## What is asked
Duplicate the lines from the one containing "Given: Click the Reviews document icon" through the one containing "Looking at the", inclusive, and copy each word unchanged. Omit the pictures from your copy.

* begin Raw records *

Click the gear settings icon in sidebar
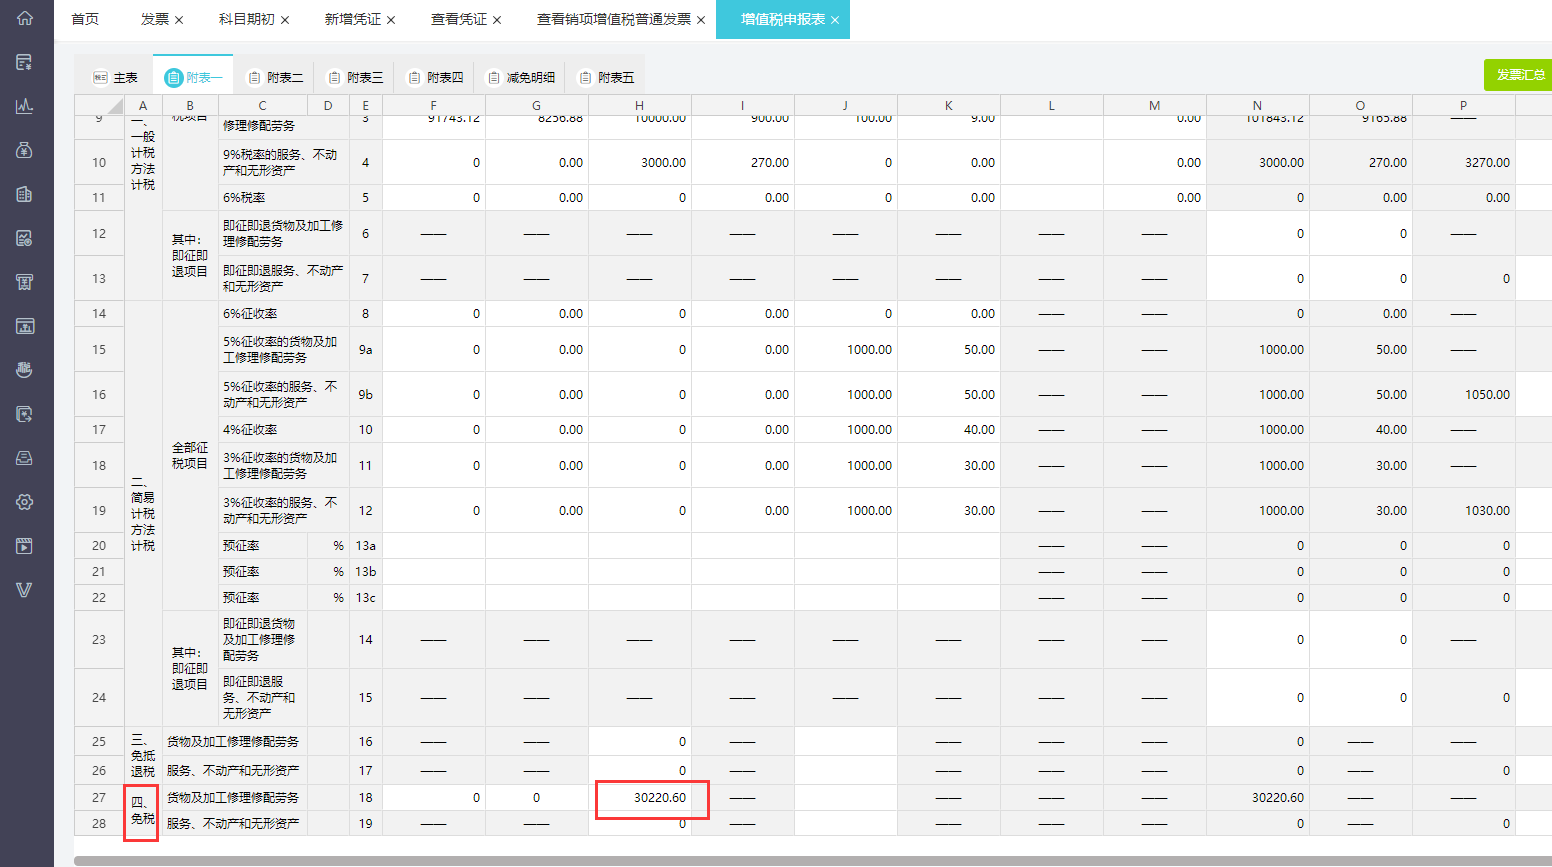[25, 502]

* end Raw records *
* begin Raw records *

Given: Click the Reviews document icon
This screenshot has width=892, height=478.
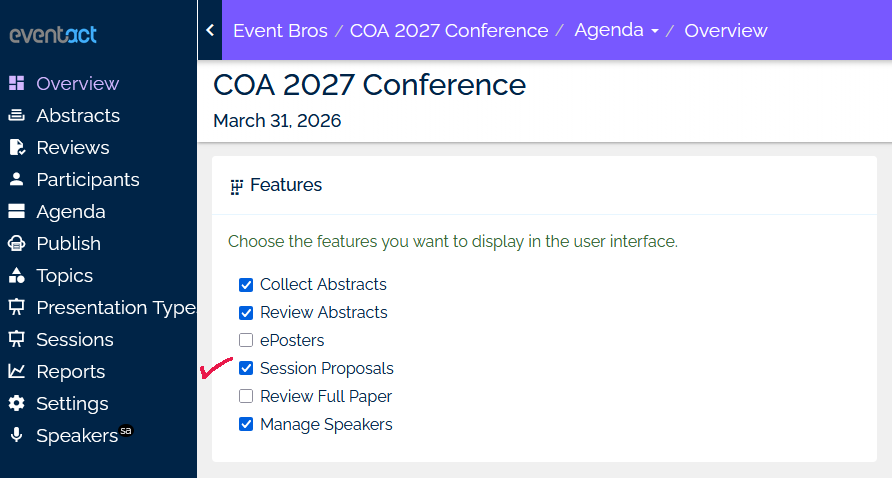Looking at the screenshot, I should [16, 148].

* end Raw records *

## Answer to the problem
Given: Click the Reviews document icon
This screenshot has width=892, height=478.
Looking at the screenshot, I should [16, 148].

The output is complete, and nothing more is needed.